### DIRECTIONS FOR THIS TASK
Please copy every line of the records below that holds the word "agent".

(Stored data entries)
▬▬▬
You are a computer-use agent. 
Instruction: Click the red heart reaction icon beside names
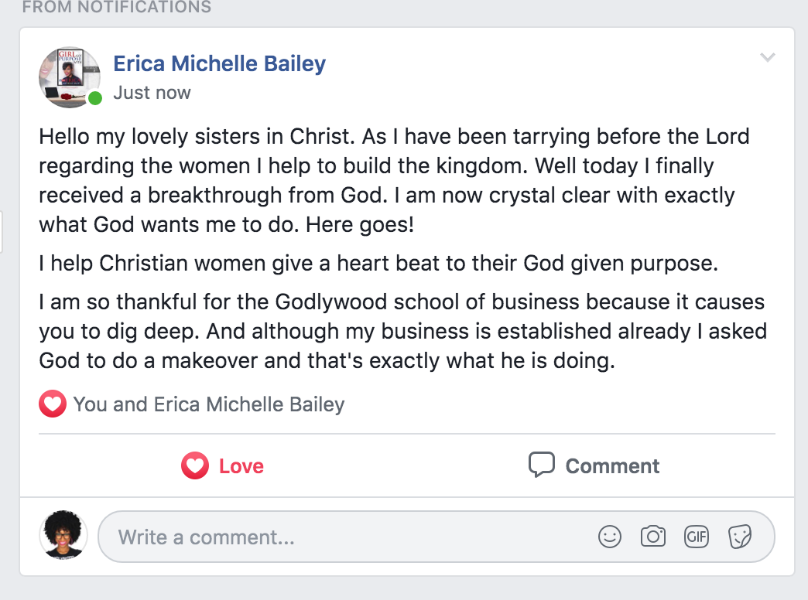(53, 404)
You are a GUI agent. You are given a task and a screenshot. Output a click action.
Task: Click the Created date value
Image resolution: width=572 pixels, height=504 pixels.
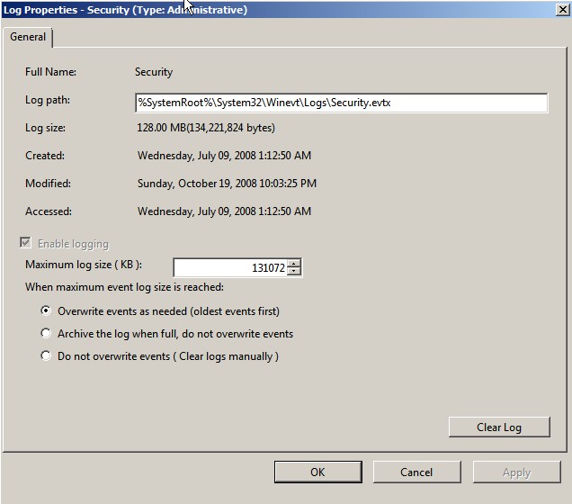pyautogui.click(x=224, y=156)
▬▬▬
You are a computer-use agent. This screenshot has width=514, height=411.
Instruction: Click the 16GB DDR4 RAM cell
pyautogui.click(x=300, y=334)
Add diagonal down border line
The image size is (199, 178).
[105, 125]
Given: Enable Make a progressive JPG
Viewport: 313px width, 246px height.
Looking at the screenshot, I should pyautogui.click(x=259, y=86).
▬▬▬
### RESPONSE BELOW
You are a computer-use agent. 
You are a GUI agent. You are given a task and a screenshot. Output a click action.
You are a computer-use agent. This screenshot has width=514, height=411.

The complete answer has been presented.